**PROVIDED RECORDS**
● ● ● ● ●
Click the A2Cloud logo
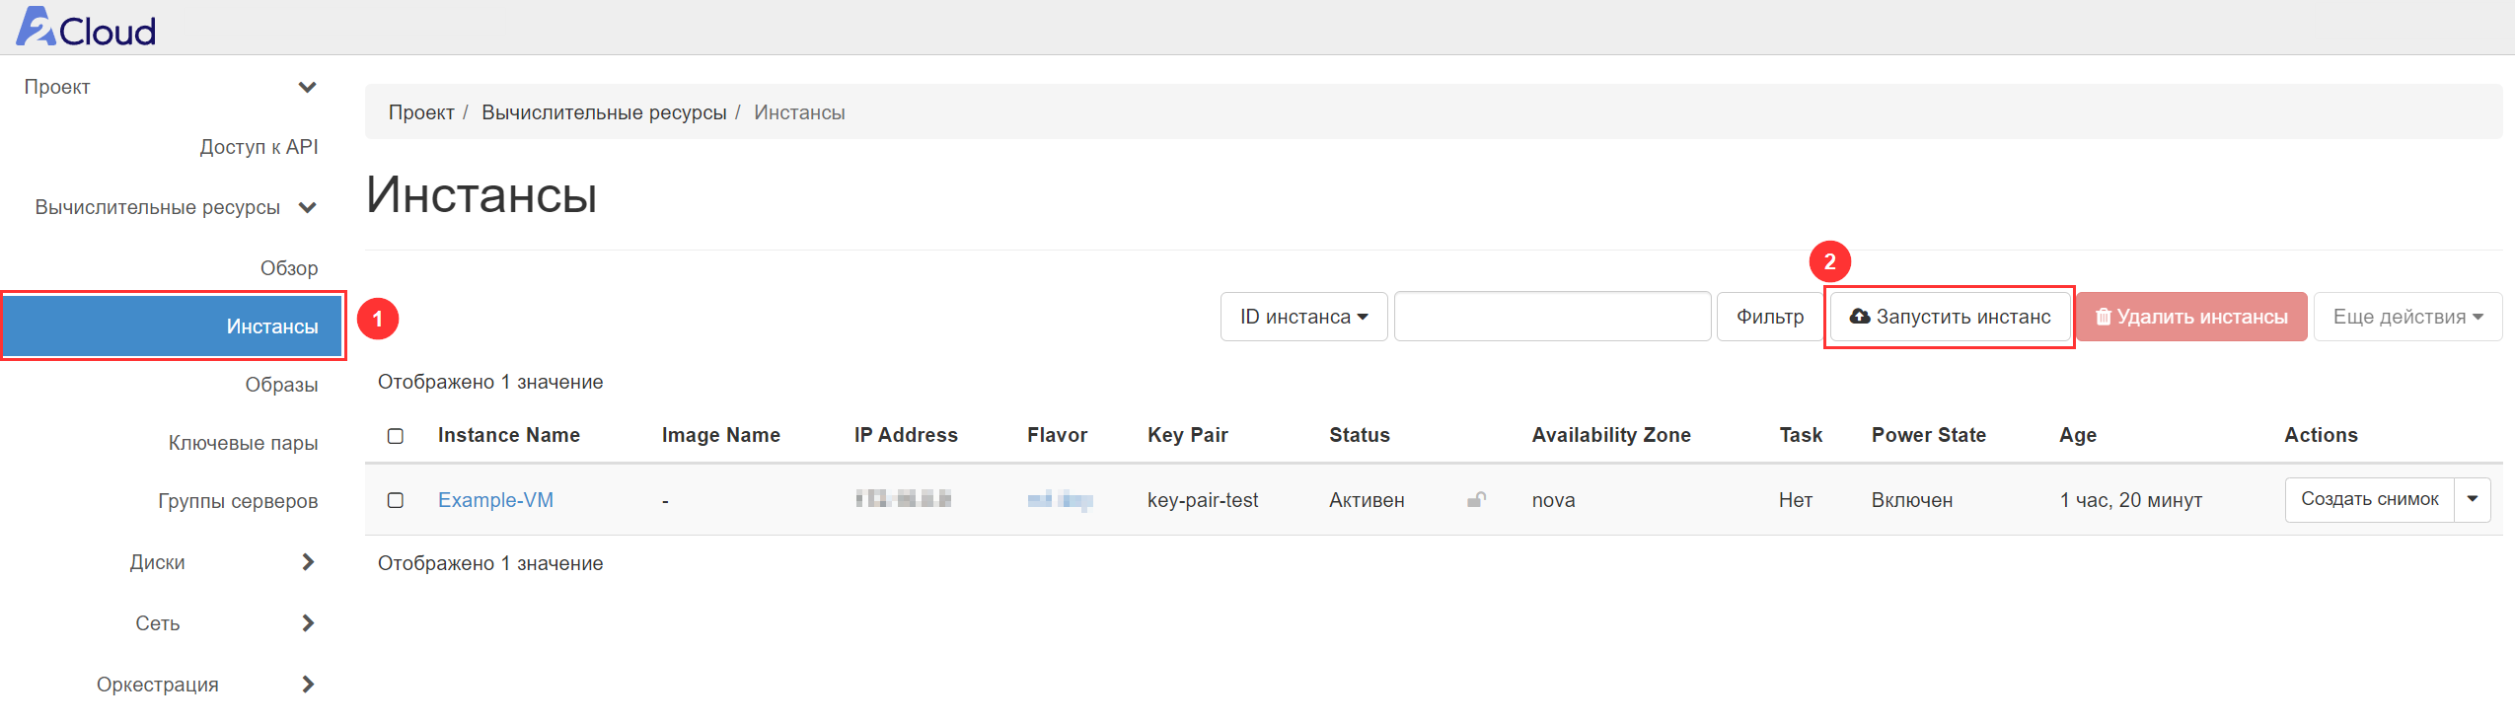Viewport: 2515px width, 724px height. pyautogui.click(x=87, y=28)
● ● ● ● ●
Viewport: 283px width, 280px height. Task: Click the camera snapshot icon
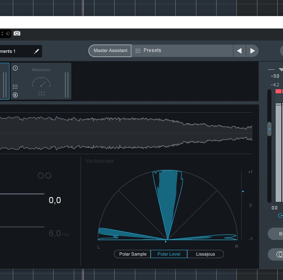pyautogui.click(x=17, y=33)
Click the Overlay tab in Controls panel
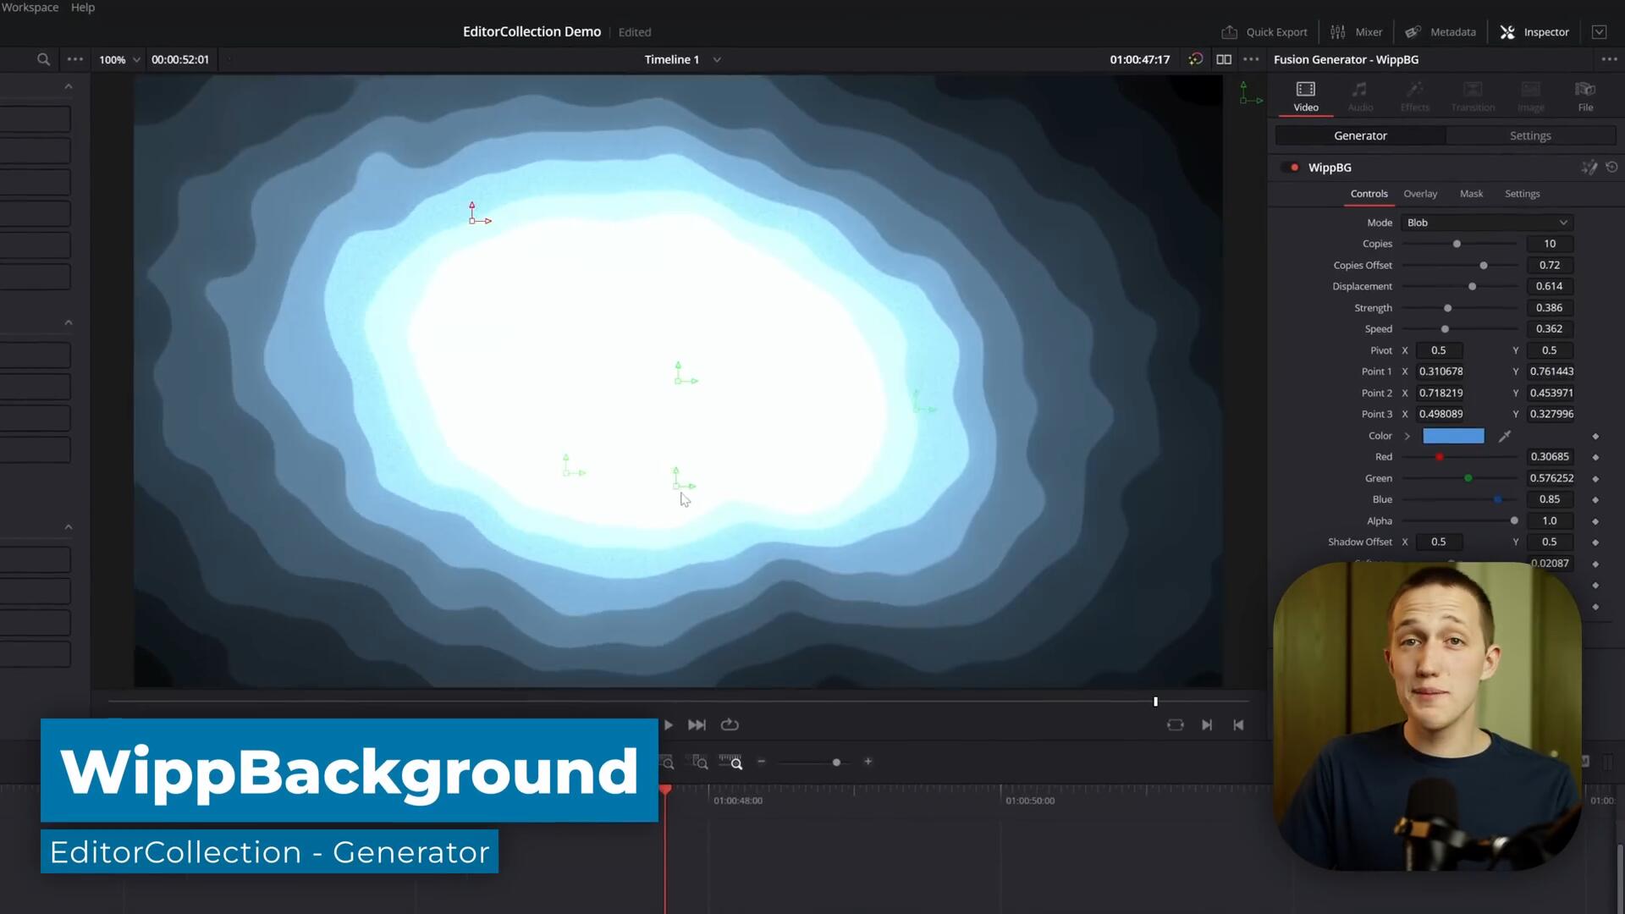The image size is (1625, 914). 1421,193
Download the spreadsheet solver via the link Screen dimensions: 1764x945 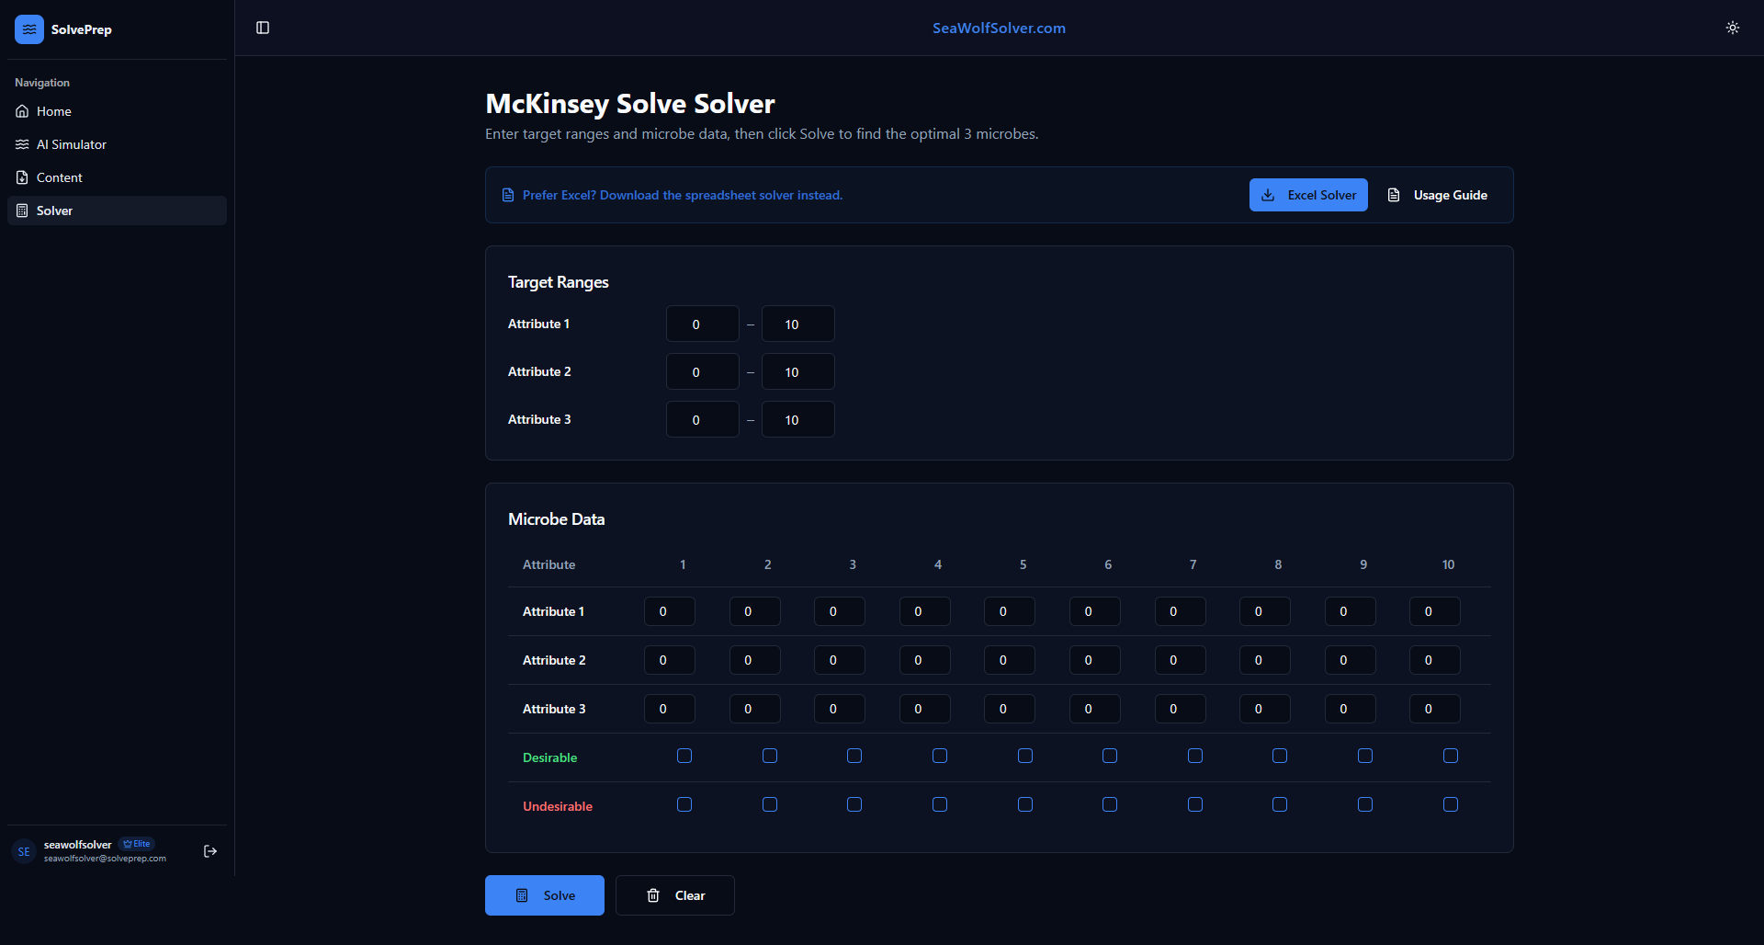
● ● ● ● ●
**TASK DETAILS**
Edit the stretch of data from the line containing "Click the Overlay tab in Controls panel" through the line containing "Download the spreadsheet" by replacing "Controls panel" with "Settings panel" and keeping everything else the same. Return only those lines, without the pictures.

**EXPECTED OUTPUT**
Click the Overlay tab in Settings panel
The image size is (1625, 914). 1421,193
Download the spreadsheet solver via the link Screen dimensions: 1764x945 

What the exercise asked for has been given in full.